In Österreich ist von Stillstand die Rede. Wie konnte es dazu kommen?

Stefan Helmcke: Die Wirtschaftsentwicklung war bis zur Finanzkrise gut, und das Land ist relativ gut aus dieser Krise herausgekommen, aber seither fallen wir im internationalen Vergleich zurück. Seit drei Jahren stagniert die Wirtschaft, weil es uns nicht gelingt, die Chancen zu nutzen, die sich unseren wichtigsten Industrien bieten.

Emanuel Schamp: Das sind unter anderem Chancen, die sich aus sogenannten disruptiven Technologien ergeben, wie etwa hoch entwickelter Robotik, dem mobilen Internet oder auch Hochleistungswertstoffen. Sowohl für die verarbeitende Industrie als auch für unseren starken Anlagenbau entstehen smarte Produkte und Services.

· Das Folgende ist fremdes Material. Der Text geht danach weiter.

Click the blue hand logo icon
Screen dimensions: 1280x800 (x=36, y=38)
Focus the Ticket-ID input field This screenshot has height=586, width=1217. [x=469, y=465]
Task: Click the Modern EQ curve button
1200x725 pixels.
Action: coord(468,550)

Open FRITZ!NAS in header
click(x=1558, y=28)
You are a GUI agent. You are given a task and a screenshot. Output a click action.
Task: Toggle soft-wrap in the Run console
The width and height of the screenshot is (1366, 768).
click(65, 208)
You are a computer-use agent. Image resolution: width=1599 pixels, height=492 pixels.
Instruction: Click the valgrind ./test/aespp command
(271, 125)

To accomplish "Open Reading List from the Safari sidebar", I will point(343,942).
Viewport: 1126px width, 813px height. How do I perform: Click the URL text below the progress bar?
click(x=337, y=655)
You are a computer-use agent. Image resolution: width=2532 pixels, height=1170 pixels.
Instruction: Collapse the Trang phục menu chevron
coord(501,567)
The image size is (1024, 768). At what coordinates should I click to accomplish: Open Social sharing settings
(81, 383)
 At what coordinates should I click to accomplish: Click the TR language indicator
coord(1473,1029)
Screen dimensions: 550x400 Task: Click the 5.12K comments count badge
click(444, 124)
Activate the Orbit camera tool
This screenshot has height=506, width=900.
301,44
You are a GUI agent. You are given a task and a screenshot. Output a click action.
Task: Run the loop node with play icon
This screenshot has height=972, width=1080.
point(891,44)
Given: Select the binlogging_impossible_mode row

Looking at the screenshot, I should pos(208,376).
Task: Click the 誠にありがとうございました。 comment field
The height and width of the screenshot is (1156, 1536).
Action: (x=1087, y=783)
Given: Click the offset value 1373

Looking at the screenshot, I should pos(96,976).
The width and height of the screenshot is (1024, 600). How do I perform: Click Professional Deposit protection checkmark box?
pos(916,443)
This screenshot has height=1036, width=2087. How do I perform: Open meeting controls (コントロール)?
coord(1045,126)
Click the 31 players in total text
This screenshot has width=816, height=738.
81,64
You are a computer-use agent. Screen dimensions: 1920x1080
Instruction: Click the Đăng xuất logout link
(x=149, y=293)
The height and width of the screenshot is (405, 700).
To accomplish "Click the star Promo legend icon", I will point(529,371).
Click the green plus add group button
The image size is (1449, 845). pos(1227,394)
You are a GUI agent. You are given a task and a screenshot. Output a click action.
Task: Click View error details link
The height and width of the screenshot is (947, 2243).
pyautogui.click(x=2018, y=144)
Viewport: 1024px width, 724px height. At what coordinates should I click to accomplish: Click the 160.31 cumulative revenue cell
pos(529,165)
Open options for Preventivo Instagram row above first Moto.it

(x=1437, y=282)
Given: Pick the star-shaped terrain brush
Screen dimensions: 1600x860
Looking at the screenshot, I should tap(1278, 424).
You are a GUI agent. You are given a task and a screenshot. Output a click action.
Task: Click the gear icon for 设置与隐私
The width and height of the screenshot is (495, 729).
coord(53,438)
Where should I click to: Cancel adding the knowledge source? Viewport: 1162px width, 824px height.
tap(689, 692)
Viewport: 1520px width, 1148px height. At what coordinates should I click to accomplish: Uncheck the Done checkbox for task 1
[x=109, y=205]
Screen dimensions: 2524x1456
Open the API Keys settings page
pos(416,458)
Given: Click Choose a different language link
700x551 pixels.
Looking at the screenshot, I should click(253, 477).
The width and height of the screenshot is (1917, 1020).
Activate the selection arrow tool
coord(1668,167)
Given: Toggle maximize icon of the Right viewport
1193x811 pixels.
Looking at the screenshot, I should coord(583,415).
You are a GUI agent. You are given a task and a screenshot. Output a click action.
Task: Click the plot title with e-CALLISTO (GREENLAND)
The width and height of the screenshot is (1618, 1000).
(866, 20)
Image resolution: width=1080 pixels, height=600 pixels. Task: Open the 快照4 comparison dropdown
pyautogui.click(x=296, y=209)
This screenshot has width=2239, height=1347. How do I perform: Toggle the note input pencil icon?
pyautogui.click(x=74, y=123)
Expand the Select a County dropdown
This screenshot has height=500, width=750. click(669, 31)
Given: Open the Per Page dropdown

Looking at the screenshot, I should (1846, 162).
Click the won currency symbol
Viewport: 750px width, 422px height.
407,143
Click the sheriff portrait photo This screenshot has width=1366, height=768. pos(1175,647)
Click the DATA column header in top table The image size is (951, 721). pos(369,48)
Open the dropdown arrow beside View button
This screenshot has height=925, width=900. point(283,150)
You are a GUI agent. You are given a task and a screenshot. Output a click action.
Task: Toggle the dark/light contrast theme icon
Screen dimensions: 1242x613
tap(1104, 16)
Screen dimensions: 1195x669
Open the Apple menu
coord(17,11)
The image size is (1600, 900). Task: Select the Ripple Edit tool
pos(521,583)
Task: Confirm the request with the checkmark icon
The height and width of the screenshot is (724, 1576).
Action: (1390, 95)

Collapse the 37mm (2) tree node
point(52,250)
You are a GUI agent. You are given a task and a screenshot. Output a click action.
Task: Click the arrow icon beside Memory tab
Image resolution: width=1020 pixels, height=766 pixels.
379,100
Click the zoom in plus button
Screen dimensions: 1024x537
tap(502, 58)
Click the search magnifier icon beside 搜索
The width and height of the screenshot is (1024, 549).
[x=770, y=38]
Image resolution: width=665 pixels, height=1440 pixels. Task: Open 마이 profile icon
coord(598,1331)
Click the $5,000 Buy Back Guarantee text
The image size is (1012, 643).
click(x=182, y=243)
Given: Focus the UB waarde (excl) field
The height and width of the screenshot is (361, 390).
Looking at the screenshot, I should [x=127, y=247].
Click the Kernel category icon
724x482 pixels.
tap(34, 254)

Hier müssen Lösungen gefunden werden, um dem in Österreich starken Mittelstand einen leistbaren Zugang zu neuen Technologien zu ermöglichen.

Sie sagen, dass Österreichs Wirtschaft bis 2025 um bis zu 31 Milliarden Euro stärker wachsen könnte, wenn Bereiche wie Industrie 4.0, neue Energiesysteme oder hochwertige Materialverarbeitung konsequent angegangen werden.

Schamp: Das sind nur drei Bereiche von insgesamt acht, die aufgrund ihrer Größe und Dynamik einen Beitrag dazu leisten können, das Wachstum im Land spürbar zu stärken. In diesen Bereichen hat Österreich eine sehr gute Ausgangsbasis.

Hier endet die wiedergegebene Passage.